Thanks - so if I want to line up the dat[‘response_time’] for a specific trial (e.g. with a value of 1.3 seconds) with a particular 10ms spike bin from that trial, the spike bin at the same time point as that response time would be the spike bin at ~1300ms (bin number 130)?
No, sorry, you add 50, because the stimulus/trial start occurs after bin 50.
Related question, are the spike times in dat[‘ss’] also relative to stimulus onset? that is, if a spike time occurs at 1.9 s, is that 1.9 s from stimulus onset, or does it also contain the 500 ms pre-stimulus period?
dat[‘ss’] has been referenced from stimulus onset so 0ms is stim onset, but it contains exactly the same spikes as in dat[‘spks’], i.e. the same time range. Pre-stimulus spikes are just negative values.
@pachitarium there are plots in the Steinmetz et al. 2019 paper that show data aligned to movement onset time—are movement onset times part of the NMA datasets?
They are not computed in the data released on figshare. I have computed them based on the wheel data and included them in the latest NMA release as reaction_time
.
Thank you! I wanted to make sure that reaction_time
is indeed the thing I am interested in.
For the mouse 11 (the default one) in the LFPs data, why are there two regions with the same name (i.e., DG)?

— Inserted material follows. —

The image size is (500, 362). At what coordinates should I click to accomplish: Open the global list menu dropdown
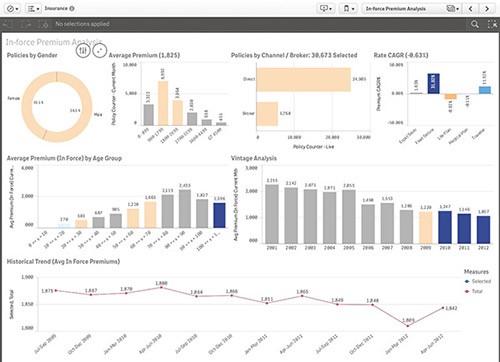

dat[‘brain_area_lfp’] contains: [‘DG’, ‘LGd’, ‘SUB’, ‘VISp’, ‘ACA’, ‘MOs’, ‘PL’, ‘CA1’, ‘DG’, ‘LH’, ‘MD’, ‘VISam’]
That means there was DG on two different Neuropixels probes.
Thanks for doing such a great job on the data loader! According to the Supplementary table in the Steinmetz et al paper, there are 42 regions that have been recorded from. However the data loader notebook lists 72. Were any of the regions combined for analysis? If so, in what way? Or were the 30 extra regions ignored?
I think only the regions with at least N neurons were included in the 42, where N is maybe 100ish?
Good question! I guess we are going in the same direction! good luck!
Thanks for uploading more LFP data! it seem that session 11 is the original one that matches the responses in the main data. Are the responses of the other sessions somewhere else? They have different numbers of trials.
They should be matched for every session. The second dimension is trials, it’s 290 in session 5 for example for both the spikes and the lfp.
Hello all,
Our project group has been interested in using the engagement index presented in the Steimetz 2019 paper (Extended data Figure 9). I’ve tried looking for the code that calculates this index in the github repository (https://github.com/nsteinme/steinmetz-et-al-2019 ) but was enable to locate it. Is it possible to use this resource?
Thanks in advance.
Hi @pachitarium! Would it be possible for you to share a code to compute reaction_time
from raw data?
Or is it the matlab findWheelMoves3.m
code that you site in the paper? Which parameters have you selected to run it?
And - are reaction times in ms?
Hello people!
We have an issue with the “trough_to_peak” data. Specifically sessions: 7,8,9,18,19,26,34 have different values compared to others. Is the measurement made in micro sec?
Thanks in advance.
Measurement is in samples at the acquisition rate of 30khz. So 10 samples is a 1/3 of a microsecond. Some brain areas have different values, though they shouldn’t vary by more than ~2x. How much variation do you see?
It’s the first 10ms sample after stimulus onset which is >=5 in absolute value. It’s in ms, yes.
Nick doesn’t provide that in the repository, but maybe he has it easily accessible somewhere? @nsteinme
The engagement index is probably something you can define yourselves if it makes sense. No need to exactly follow Steinmetz et al, 2019.